In the present invention, the main pipe and the branch pipe have the same diameter, the strength of the root of the branch pipe is not inferior to that of the other portions, and the branch pipe has a predetermined strength. It is an object of the present invention to provide a method capable of manufacturing a branch pipe joint fixed to a main pipe.

[0011]

In order to achieve the above-mentioned object, the method for manufacturing a branch pipe joint according to the first aspect of the present invention has a V-shaped groove having a bottom at a right angle on the pipe wall of the main pipe and an outer periphery of the main pipe. Almost 1
A main pipe processing step in which the bottom is located at two positions that are 80 degrees apart, and a ridge with a right angle at the top is formed at the end of the branch pipe having the same diameter as the main pipe. After performing a branch pipe processing step of forming the peaks at two distant points, a heating and melting step of heating and melting the end face of the V-shaped groove of the main pipe and the end face of the chevron portion of the branch pipe is performed. After the heating and melting step, a method of performing a fusion step of applying pressure to the end surface of the V-shaped groove of the main pipe and the end surface of the crest portion of the branch pipe by applying pressure in the pipe axis direction of the branch pipe is adopted.

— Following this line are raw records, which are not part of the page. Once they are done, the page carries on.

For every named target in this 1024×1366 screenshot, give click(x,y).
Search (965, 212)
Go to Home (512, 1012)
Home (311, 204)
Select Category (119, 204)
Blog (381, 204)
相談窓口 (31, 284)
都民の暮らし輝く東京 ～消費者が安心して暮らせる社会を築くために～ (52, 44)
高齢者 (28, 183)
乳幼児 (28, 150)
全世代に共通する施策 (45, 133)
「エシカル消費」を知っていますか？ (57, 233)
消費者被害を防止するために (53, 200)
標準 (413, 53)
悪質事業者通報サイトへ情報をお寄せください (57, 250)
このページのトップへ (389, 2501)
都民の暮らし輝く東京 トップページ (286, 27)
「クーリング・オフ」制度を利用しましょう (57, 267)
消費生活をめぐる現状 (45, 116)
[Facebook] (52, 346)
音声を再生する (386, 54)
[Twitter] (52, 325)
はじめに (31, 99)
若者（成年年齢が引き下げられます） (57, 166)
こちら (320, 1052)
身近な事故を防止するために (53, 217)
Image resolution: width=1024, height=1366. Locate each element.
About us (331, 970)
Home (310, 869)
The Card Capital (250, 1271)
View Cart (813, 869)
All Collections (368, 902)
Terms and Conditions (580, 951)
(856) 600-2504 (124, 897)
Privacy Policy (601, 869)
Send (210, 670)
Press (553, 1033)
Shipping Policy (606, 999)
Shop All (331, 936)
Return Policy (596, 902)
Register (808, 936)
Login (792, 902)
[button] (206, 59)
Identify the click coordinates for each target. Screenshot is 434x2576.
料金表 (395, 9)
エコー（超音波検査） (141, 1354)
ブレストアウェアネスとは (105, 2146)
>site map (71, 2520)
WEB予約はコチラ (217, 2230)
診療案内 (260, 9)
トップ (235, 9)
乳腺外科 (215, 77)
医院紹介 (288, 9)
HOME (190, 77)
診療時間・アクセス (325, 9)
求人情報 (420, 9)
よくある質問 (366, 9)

The above method is not suitable for the main pipe cutting process.
Point e on the outer circumference of the main pipe at two points 180 degrees apart₁ , E₂ 
And these two points e₁ , E₂ From the main tube axis C-C
For any angle θ₃(Θ₃ In the direction of <90)
Point f at the position where the outer circumference is moved 90 degrees₁ And take both points
e₁ , E₂ From the pipe axis C-C_Four (90-
θ₃) Point f at the position where the outer circumference of the pipe wall is moved 90 degrees in the direction of₂
 Take point e₁ , E₂ , F ₁ The arc connecting the points and point e
₁ , E₂ , F₂ Straighten the pipe wall of the main pipe along the arc connecting
To form a V-shaped groove in the branch pipe cutting process.
Points g at two points 180 degrees apart on the outer circumference of the pipe₁ , G₂ And
Both these points g₁ , G₂ To the pipe axis DD of the branch pipe
Then the angle θ₃ The outer circumference of the tube wall was moved 90 degrees in the direction of
Point h at position₁ And both points g₁ , G₂ From the tube axis
Θ with respect to D-D_Four (90-θ₃ ) To the outer circumference of the pipe wall
Point h to the position moved 90 degrees₂ Take the point h₁ , G₁ ，
g₂ The arc connecting the points and the point h₂ , G₁ , G₂ Arcs connecting
Cut the end of the branch pipe straight along to form a peak
Therefore, a highly accurate branch pipe joint can be manufactured.

In the heating and melting step of the above manufacturing method,
It is preferable to use a heating device in which a heater is provided with a grooved attachment having a V-shaped groove having a right angled bottom and a chevron attachment having a mountain portion having a right angled top.

Further, in a method for manufacturing a branch pipe joint according to a fourth aspect of the present invention, the above manufacturing method is further advanced, and a pipe wall of the main pipe is provided with:
A main pipe processing step of forming a V-shaped groove having a right angled bottom so that the bottoms are located at two positions on the outer periphery of the main pipe that are separated by approximately 180 degrees;
A branch pipe processing step of forming a mountain portion having an apex slightly sharper than a right angle at an end portion of the branch pipe having the same diameter as the main pipe so that the apex is located at two positions on the outer circumference of the branch pipe and separated by about 180 degrees. After performing the heating and melting step of heating and melting the end face of the V-shaped groove of the main pipe and the end face of the chevron portion of the branch pipe, after this heating and melting process, the end face of the V-shaped groove of the melted main pipe A method of performing a fusing step of fusing the end face of the mountain portion of the branch pipe by applying pressure in the pipe axial direction of the branch pipe.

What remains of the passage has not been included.